Lauren Cawdrey, vice president of the Willoughby Nostrand Marcy Block Association
We knew it was a neck-and-neck race here between the D.O.B. granting the demo permit and Landmarks taking a look at it. We went through all the motions of doing this, only to basically get no answer and to just get demolished anyway — and to get demolished in such a violent way, you know. There’s a proper way to demo something. The nicest thing to do would have been to call in some architectural salvage people and let them take off. Look, there’s copper roofing and gargoyles, and, you know, limestone and slate shingles. These are valuable materials — the bluestone, I’m assuming each one of those could fetch hundreds of dollars.
The whole building came down in under two hours. People, bystanders, just stopping and watching horror. And it was just very much an us-versus-them situation because here, you have neighbors and activists: We were just consoling each other and in tears, and then you have the developer and the workers cheering on every time a giant slab of debris fell down. You could hear us crying and gasping and the developers cheering and applauding. It was so violent and unsafe, and it was really traumatic.
It was just the crown jewel of a beautiful block. It was such a huge place for the community, and so many people were just blindsided.
Kendall Jinwright, teacher
At the time we booked the space [for a baby shower], it was right before the news came out about them selling. So we had the event in late September, and I guess it magically worked out because nothing worked out with any other event space we looked at.
It was a conveniently located spot, and that’s where everyone from the neighborhood has their events. I grew up on that block, so that was the first thing I would see when I entered my street.

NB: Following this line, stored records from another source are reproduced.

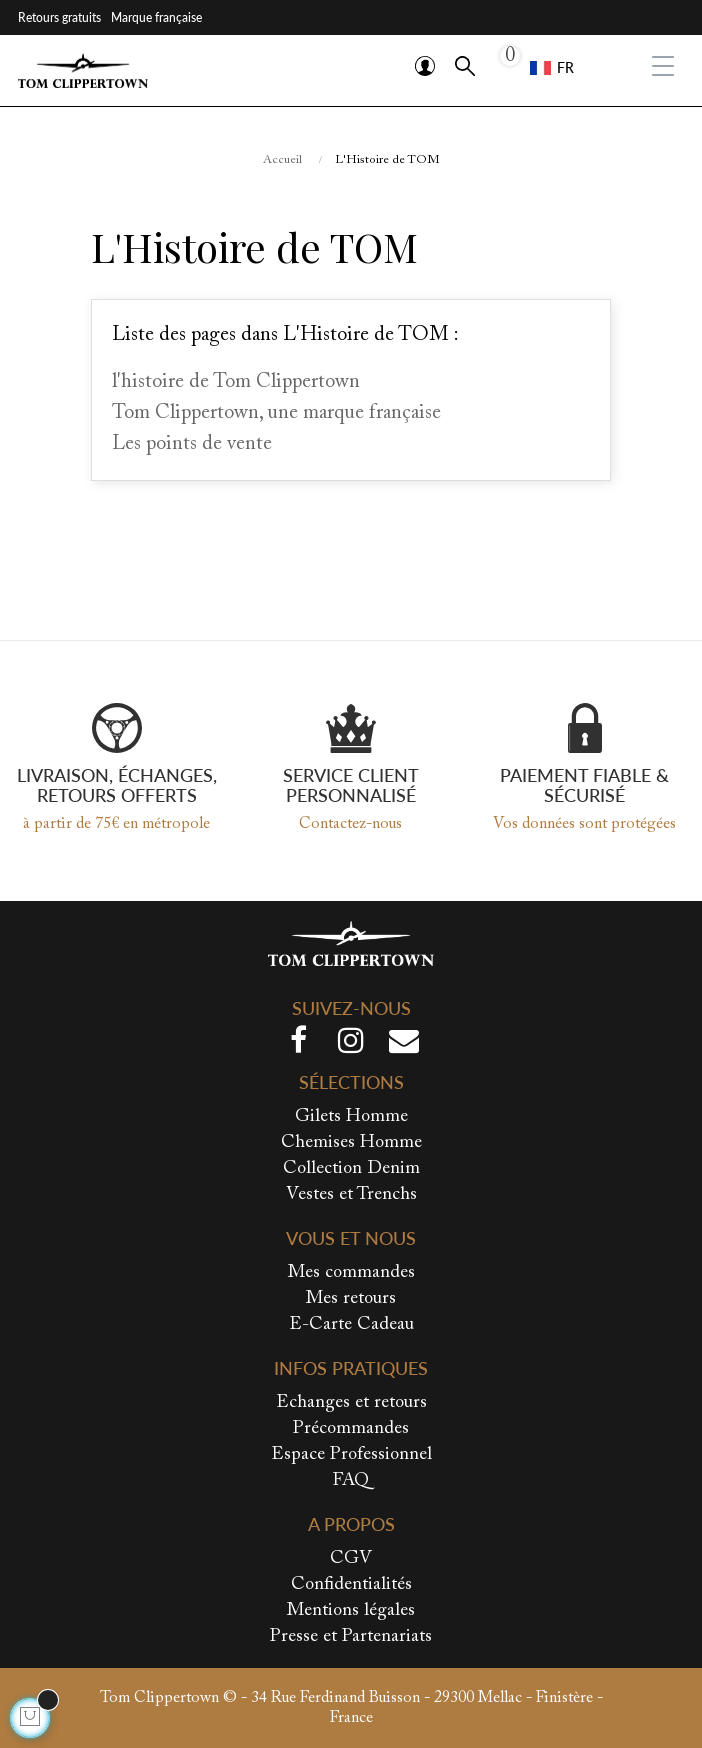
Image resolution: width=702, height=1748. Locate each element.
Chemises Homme (351, 1143)
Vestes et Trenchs (351, 1195)
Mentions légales (351, 1611)
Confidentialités (351, 1585)
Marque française (156, 17)
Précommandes (351, 1429)
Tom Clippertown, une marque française (276, 413)
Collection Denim (351, 1169)
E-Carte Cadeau (351, 1325)
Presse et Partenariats (351, 1637)
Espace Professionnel (351, 1455)
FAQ (351, 1481)
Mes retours (351, 1299)
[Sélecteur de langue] (552, 68)
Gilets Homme (351, 1117)
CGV (351, 1559)
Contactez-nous (350, 824)
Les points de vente (192, 444)
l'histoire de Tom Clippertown (236, 382)
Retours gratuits (59, 17)
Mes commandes (351, 1273)
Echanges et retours (351, 1403)
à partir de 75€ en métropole (116, 824)
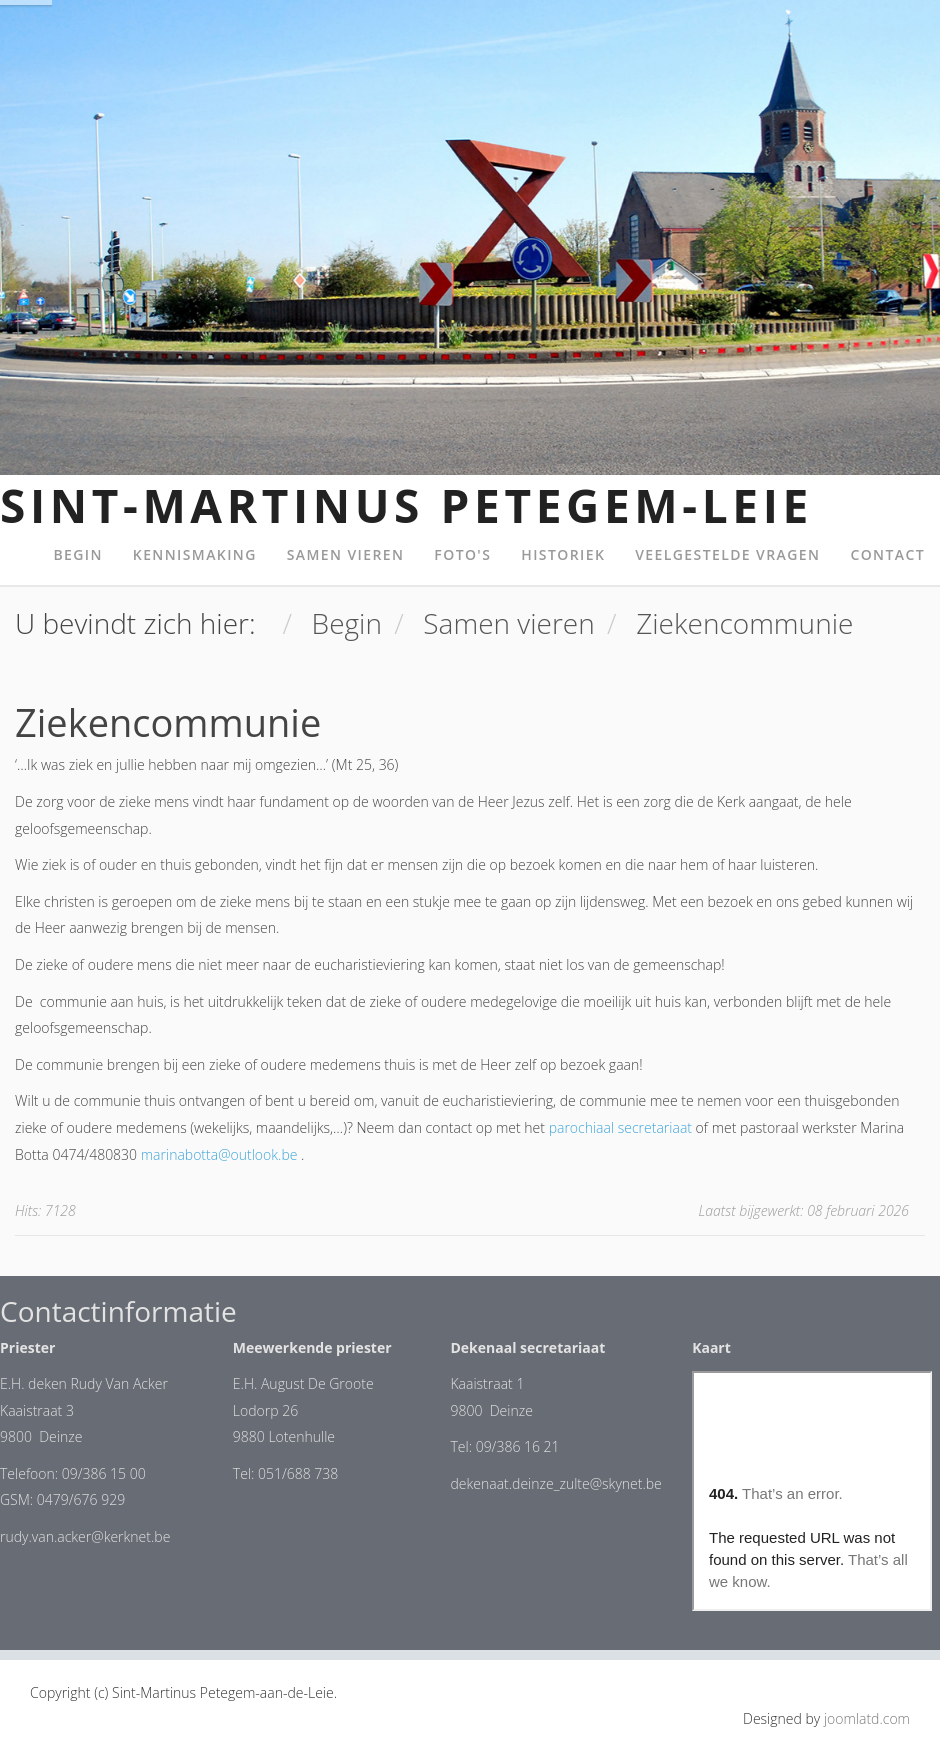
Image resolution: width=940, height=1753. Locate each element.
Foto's (462, 554)
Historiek (563, 554)
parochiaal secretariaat (620, 1127)
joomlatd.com (867, 1718)
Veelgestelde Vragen (727, 554)
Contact (887, 554)
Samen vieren (346, 554)
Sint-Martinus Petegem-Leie (406, 505)
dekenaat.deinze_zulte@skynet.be (555, 1483)
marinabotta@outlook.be (219, 1154)
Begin (77, 554)
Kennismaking (195, 554)
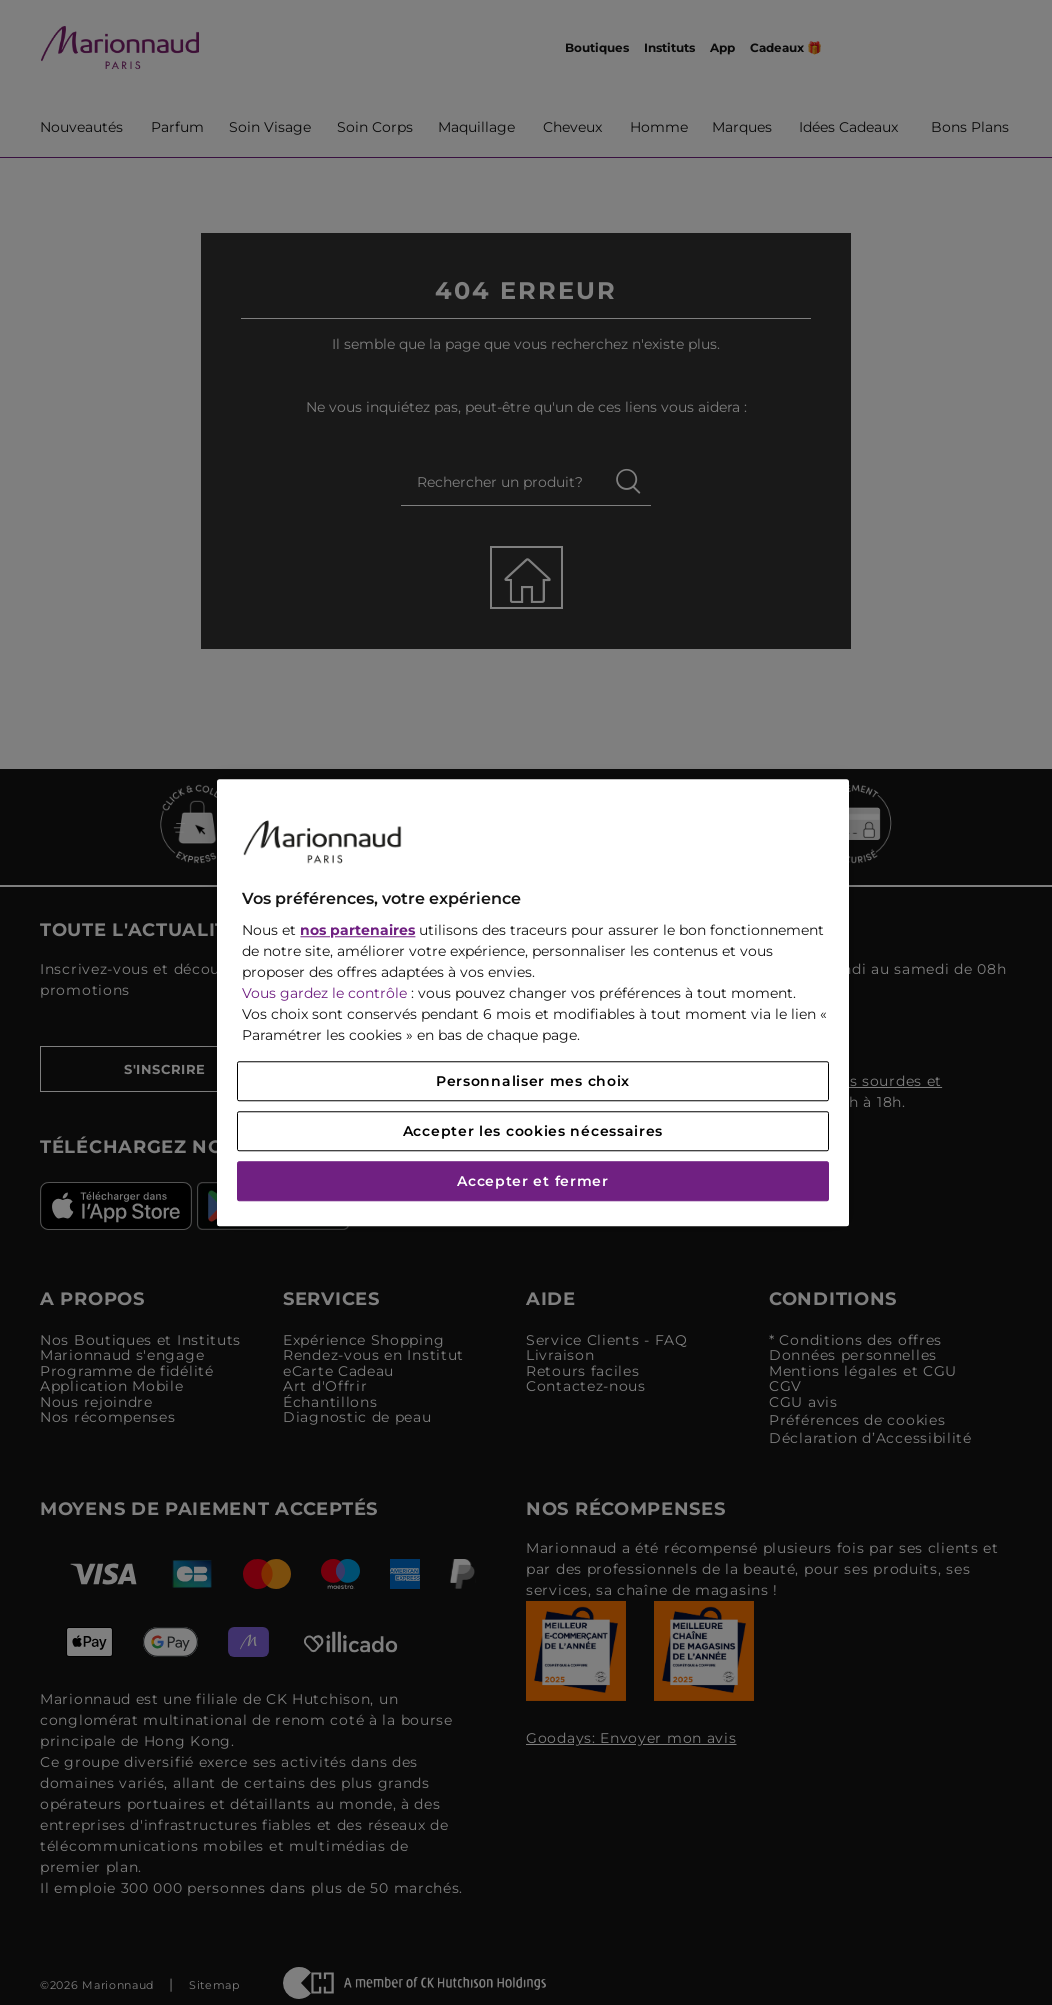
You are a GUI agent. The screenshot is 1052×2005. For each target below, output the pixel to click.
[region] (532, 1002)
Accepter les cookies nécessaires (533, 1131)
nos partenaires (357, 930)
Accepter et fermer (533, 1181)
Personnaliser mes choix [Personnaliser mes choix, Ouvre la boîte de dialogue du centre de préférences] (533, 1081)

Everyone who came from out of state was like, “Wow, this looks like a castle.” I’m happy to know, like it brings me joy to know that that’s where we celebrated the baby’s life. Right before they put the scaffolding up, we took a picture — the baby and I — in front of the temple. We just moved to Charlotte, so it’s going to go on our living room walls.
I lived through the whole change and gentrification, but that’s one of those landmarks — like everyone from the area knew the Masonic temple on Willoughby. It just played well with the brownstones on the block. They’re going to put up one of those disgusting-looking buildings they put on every corner now. It just takes away from Bed-Stuy, like the character of the block.
Chi Ossé, council member representing Bedford-Stuyvesant
What I think was lost and what has continued to be missed from the demolition — the actual action itself — is common decency and respect. As a resident of central Brooklyn and now council member that represents central Brooklyn, we’ve seen this story time and time again of developers that don’t really care about the character of a neighborhood and the services that are sometimes provided by a space like the Dangler House, and ignoring the wants and wishes of folks that lived on that block and even in the surrounding area.
They’re missing a space to congregate, a space that holds history of the neighborhood — a space that offered a space for many different community events. But from my perspective, the largest thing that was missed here and taken away from the community was respect, co-governance and community input.
We’re continuing to engage in conversations. And we’re all trying to work on solutions that our communities need.